Torreano choose it as an AMG Album Pick, praising Bottrill's production likened to Big Country and U2 and commending Johns' "rich voice and shockingly catchy tunes with a gusto missing from their earlier albums". However, James Jam (NME) called Diorama "over-produced Aussie rock" and compared Silverchair to Bryan Adams in their attempt to "venture boldly into exciting new musical landscapes". He thought "Tuna in the Brine" was "grossly pretentious and overblown", while he saw the album as a whole as inoffensive, especially in comparison to the band's past post-grunge. According to Jam, the band were not trying to make a mature musical statement with the album but rather "impress their parents". O'Connor's main critique was that it still contained some "obligatory 'grunge' efforts"; he felt eliminating those would allow the band to reach its full potential.

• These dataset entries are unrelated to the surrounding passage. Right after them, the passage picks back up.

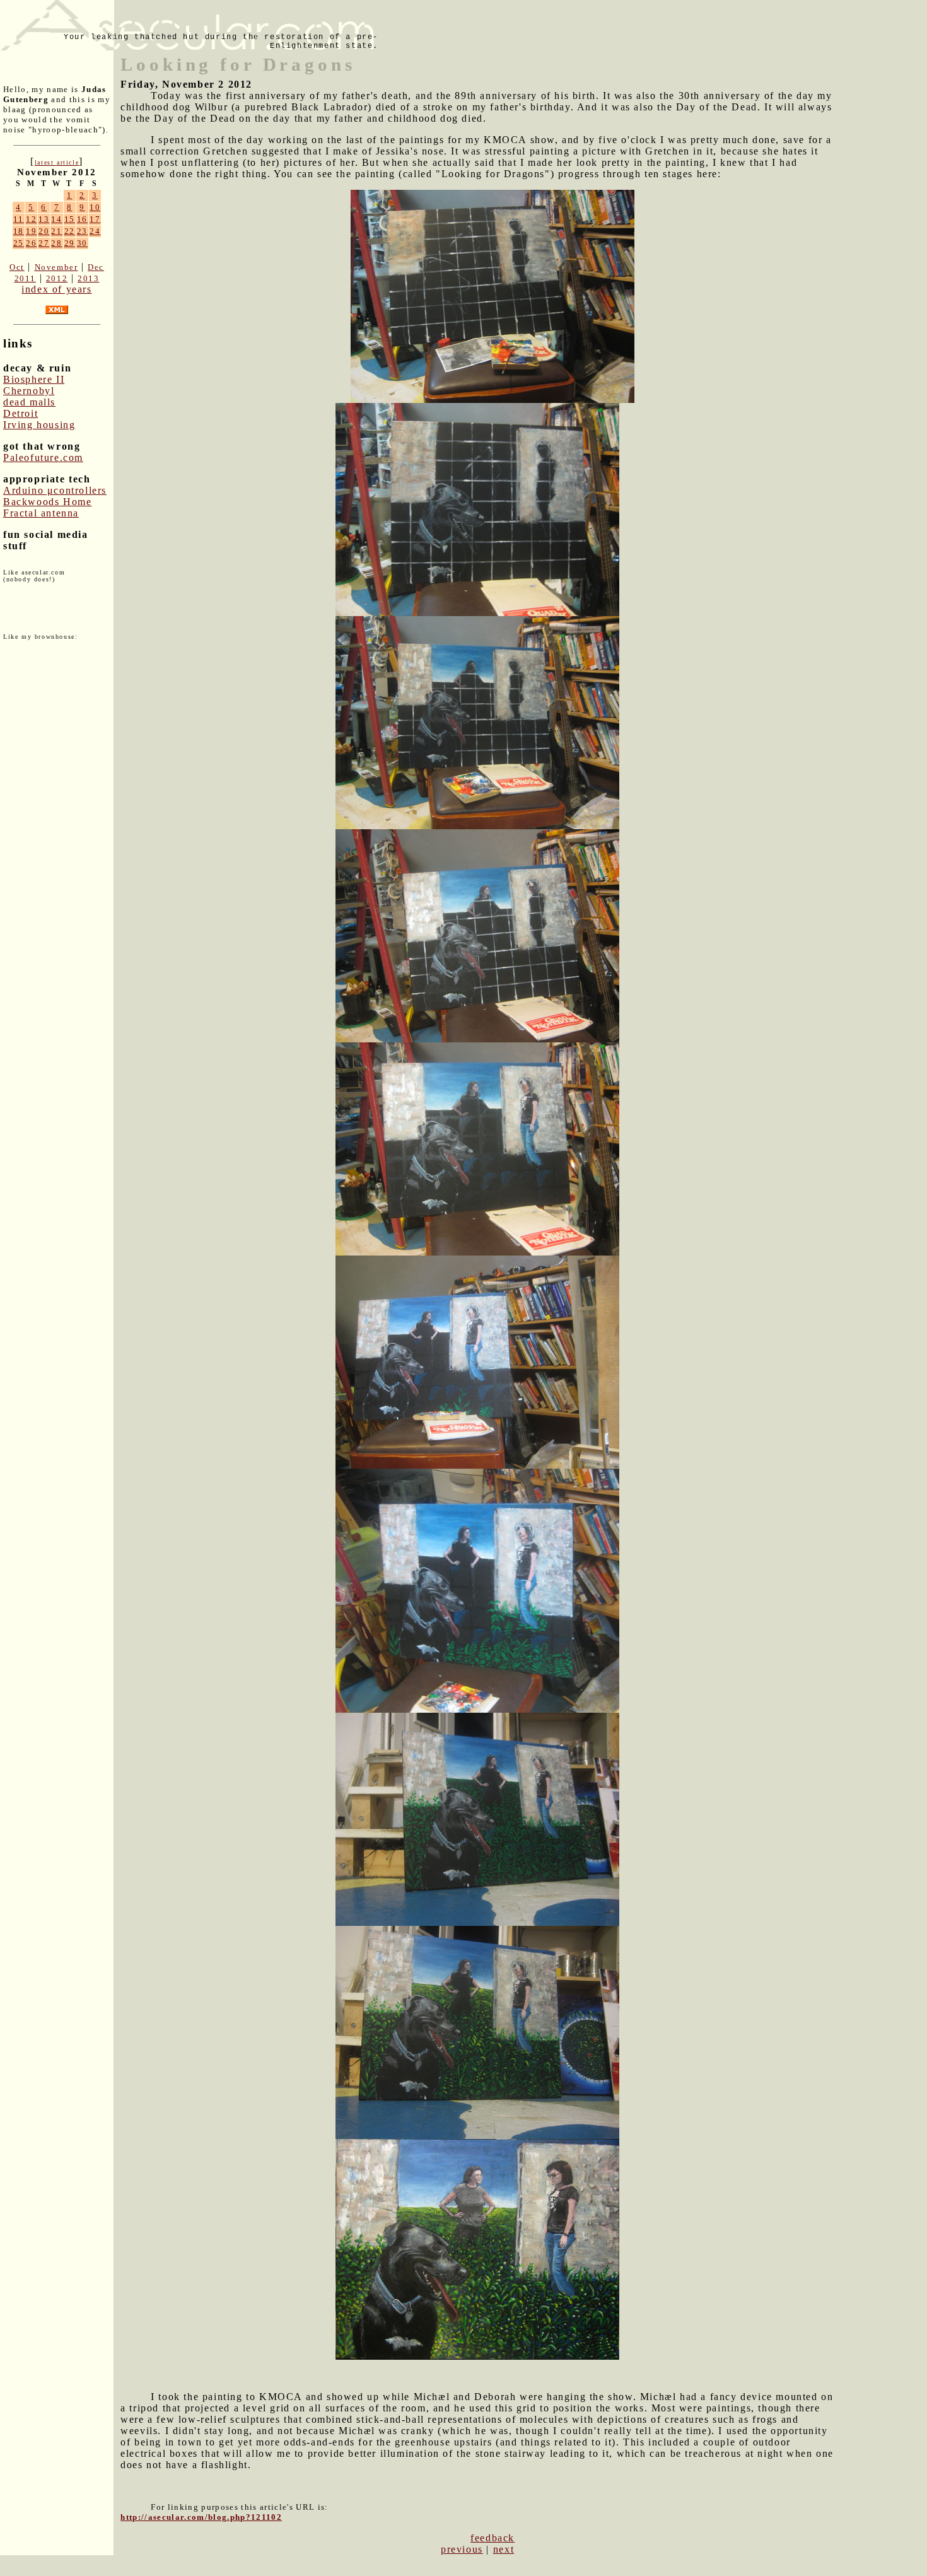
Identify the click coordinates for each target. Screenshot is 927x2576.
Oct (17, 267)
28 (56, 243)
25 (18, 243)
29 (69, 243)
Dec (96, 267)
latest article (57, 162)
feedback (492, 2537)
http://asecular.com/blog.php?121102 (201, 2517)
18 (18, 231)
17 (95, 219)
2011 (25, 278)
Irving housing (39, 424)
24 (95, 231)
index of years (56, 289)
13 (43, 219)
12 (31, 219)
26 (31, 243)
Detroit (20, 413)
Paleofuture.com (43, 457)
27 (43, 243)
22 (69, 231)
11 (18, 219)
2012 (56, 278)
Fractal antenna (41, 513)
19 (31, 231)
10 (95, 207)
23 (82, 231)
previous (462, 2549)
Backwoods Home (47, 501)
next (503, 2549)
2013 (88, 278)
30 (82, 243)
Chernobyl (28, 390)
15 (69, 219)
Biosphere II (33, 379)
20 (43, 231)
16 (82, 219)
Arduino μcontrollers (55, 490)
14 (56, 219)
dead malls (29, 402)
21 (56, 231)
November (56, 267)
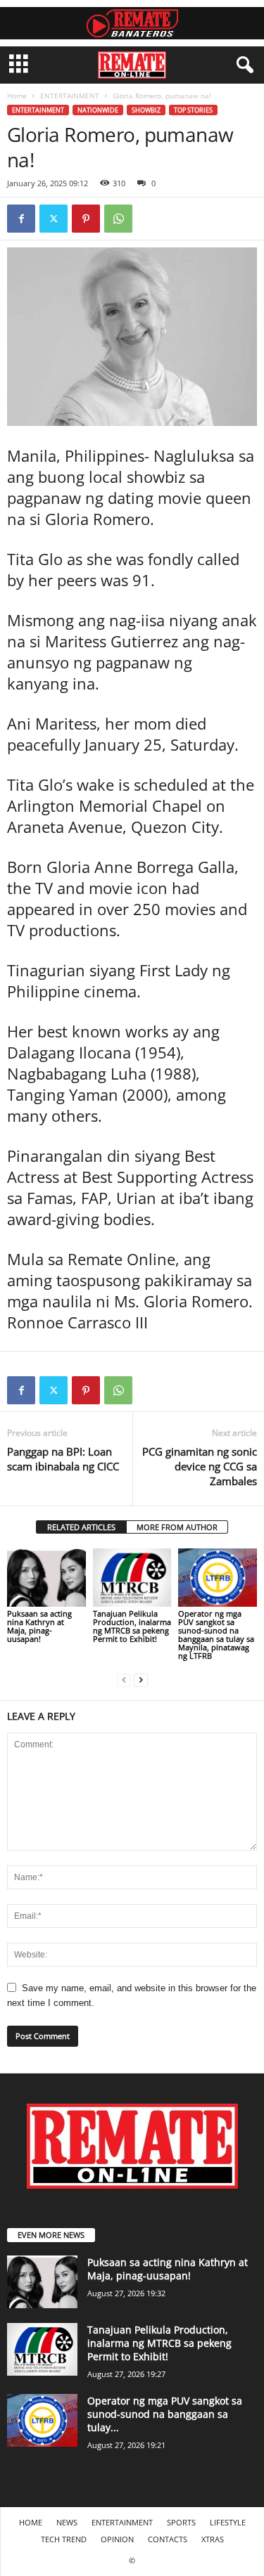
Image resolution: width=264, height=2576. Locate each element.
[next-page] (141, 1679)
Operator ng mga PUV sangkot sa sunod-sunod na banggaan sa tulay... (164, 2414)
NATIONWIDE (97, 110)
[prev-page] (124, 1679)
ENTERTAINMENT (69, 96)
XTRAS (212, 2539)
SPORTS (181, 2522)
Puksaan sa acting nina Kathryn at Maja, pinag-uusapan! (39, 1626)
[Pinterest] (86, 219)
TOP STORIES (193, 110)
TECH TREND (64, 2539)
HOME (30, 2522)
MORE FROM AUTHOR (177, 1527)
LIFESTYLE (228, 2522)
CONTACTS (167, 2539)
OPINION (117, 2539)
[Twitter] (53, 219)
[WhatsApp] (118, 219)
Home (17, 96)
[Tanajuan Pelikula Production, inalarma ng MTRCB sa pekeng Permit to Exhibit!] (132, 1577)
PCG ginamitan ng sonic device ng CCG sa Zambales (199, 1466)
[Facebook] (21, 219)
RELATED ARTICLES (81, 1527)
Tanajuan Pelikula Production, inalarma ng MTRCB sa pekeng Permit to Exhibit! (132, 1626)
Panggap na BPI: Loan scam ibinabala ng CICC (63, 1458)
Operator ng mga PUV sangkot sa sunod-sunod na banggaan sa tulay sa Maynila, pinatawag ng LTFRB (216, 1634)
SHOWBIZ (146, 110)
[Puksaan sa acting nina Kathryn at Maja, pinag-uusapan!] (46, 1577)
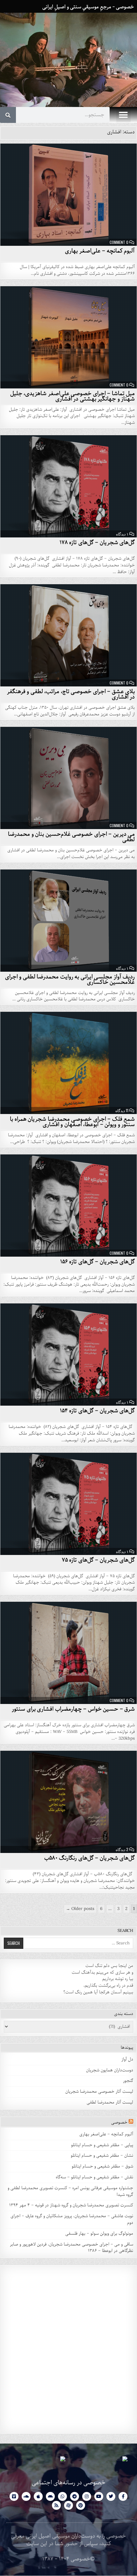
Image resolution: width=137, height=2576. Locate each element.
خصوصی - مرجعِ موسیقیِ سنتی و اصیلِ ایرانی (88, 7)
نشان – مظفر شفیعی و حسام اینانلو (102, 2155)
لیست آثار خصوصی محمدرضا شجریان (99, 2091)
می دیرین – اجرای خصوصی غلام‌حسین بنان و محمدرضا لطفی (71, 836)
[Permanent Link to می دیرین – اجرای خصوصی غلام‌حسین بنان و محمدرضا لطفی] (68, 778)
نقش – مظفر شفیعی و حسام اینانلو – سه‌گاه (94, 2177)
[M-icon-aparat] (68, 2505)
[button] (123, 115)
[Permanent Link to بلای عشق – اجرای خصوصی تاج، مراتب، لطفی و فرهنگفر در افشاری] (68, 635)
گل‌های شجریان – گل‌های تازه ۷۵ (98, 1560)
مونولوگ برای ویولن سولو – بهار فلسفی (99, 2233)
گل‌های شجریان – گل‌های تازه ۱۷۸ (97, 542)
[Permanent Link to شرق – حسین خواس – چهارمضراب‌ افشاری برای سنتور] (68, 1653)
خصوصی (119, 2122)
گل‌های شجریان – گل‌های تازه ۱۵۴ (97, 1411)
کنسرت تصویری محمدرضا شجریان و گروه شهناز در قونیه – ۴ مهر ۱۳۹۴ (70, 2205)
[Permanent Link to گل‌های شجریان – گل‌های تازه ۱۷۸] (68, 486)
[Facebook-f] (123, 2496)
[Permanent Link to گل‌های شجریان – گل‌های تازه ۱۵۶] (68, 1205)
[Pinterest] (80, 2505)
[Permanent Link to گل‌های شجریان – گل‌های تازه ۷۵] (68, 1504)
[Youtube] (98, 2496)
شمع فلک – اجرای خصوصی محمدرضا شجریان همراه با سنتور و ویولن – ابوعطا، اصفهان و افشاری (72, 1121)
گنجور (128, 2080)
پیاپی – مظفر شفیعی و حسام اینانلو (102, 2145)
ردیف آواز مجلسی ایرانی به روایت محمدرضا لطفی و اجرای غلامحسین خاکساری (70, 979)
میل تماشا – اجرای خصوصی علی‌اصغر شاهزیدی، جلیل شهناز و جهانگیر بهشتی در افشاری (72, 396)
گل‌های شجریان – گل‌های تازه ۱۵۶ (97, 1262)
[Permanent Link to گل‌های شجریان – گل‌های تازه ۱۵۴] (68, 1354)
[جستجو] (8, 115)
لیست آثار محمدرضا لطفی (110, 2102)
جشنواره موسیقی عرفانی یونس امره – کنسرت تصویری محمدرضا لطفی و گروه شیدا (70, 2191)
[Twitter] (110, 2496)
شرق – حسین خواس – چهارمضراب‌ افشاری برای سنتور (73, 1709)
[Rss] (56, 2505)
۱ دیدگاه (122, 534)
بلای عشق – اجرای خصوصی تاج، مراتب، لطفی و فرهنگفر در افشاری (71, 694)
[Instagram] (86, 2496)
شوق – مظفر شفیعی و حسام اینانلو (102, 2166)
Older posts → (80, 1908)
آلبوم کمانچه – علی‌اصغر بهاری (100, 251)
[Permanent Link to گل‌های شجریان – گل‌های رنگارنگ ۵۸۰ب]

Torreano's criticism was reserved for two songs: "Without You" for its apparent Goo Goo Dolls influences that came across as "an unwelcome twist", and "One Way Mule" for reverting "back to their grunge sound".

Professional ratings
Review scores
| Source | Rating |
| AllMusic | Star |
| Blender | Star |
| Mojo | Star Half star |
| NME | 3/10 |
| PopMatters | (very favourable) |
| Q | Star |
| Rolling Stone | Star |
| Sputnikmusic | Star |

==Track listing==

| No. | Title | Length |
|---|---|---|
| 1. | "Across the Night" | 5:38 |
| 2. | "The Greatest View" | 4:05 |
| 3. | "Without You" | 5:18 |
| 4. | "World Upon Your Shoulders" | 4:37 |
| 5. | "One Way Mule" | 4:15 |
| 6. | "Tuna in the Brine" | 5:40 |
| 7. | "Too Much of Not Enough" | 4:42 |
| 8. | "Luv Your Life" | 4:29 |
| 9. | "The Lever" | 4:22 |
| 10. | "My Favourite Thing" | 4:14 |
| 11. | "After All These Years / Outro (hidden track)" | 9:53 |
| Total length: |  | 57:13 |

===Notes===
- A limited edition of the album comes with a short film titled "The Making of Diorama".
- The Australian limited edition has a cardboard cover, and a gift promo card included inside.
- The vinyl version of the album was issued only as a promo, and is limited to 500 copies worldwide.
- There is a limited edition cassette of the album.
- In the 11th and final track on the album, the song "After All These Years" ends at 3:44. There is then about a 5 minute silence before the hidden track begins at 8:48.

==Personnel==
- Daniel Johns – vocals, guitars, piano (tracks 2, 9, 11), harpsichord (track 1), orchestral arrangements (tracks 2, 4, 5, 9, 10)
- Ben Gillies – drums, percussion
- Chris Joannou – bass guitar

Additional personnel
- David Bottrill – production
- Anton Hagop – engineer
- Bob Ludwig – mastering
- Van Dyke Parks – orchestral arrangements (tracks 1, 6, 8)
- Larry Muhoberac – orchestral arrangements (tracks 2, 4, 10, 11)
- Rob Woolf – Hammond organ (tracks 3, 9, 10)
- Michel Rose – pedal steel (track 7)
- Paul Mac – piano (tracks 1, 4, 6, 7, 8, 10)
- Jim Moginie – keyboards (tracks 2, 5), piano (track 5)

==Charts==

===Weekly charts===

Weekly chart performance for Diorama
| Chart (2002) | Peak position |
|---|---|
| Australian Albums (ARIA) | 1 |
| Austrian Albums (Ö3 Austria) | 13 |
| European Albums (European Top 100 Albums) | 40 |
| French Albums (SNEP) | 116 |
| German Albums (Offizielle Top 100) | 12 |
| New Zealand Albums (RMNZ) | 7 |
| Scottish Albums (Official Charts) | 100 |
| Swiss Albums (Schweizer Hitparade) | 40 |
| UK Albums (OCC) | 91 |
| US Billboard 200 | 91 |

===Year-end charts===

2002 year-end chart performance for Diorama
| Chart (2002) | Position |
|---|---|
| Australian Albums (ARIA) | 13 |

2003 year-end chart performance for Diorama
| Chart (2003) | Position |
|---|---|
| Australian Albums (ARIA) | 27 |

==Certifications==

Certifications for Diorama
| Region | Certification | Certified units/sales |
| Australia (ARIA) | 3× Platinum | 210,000^{^} |
^{^} Shipments figures based on certification alone.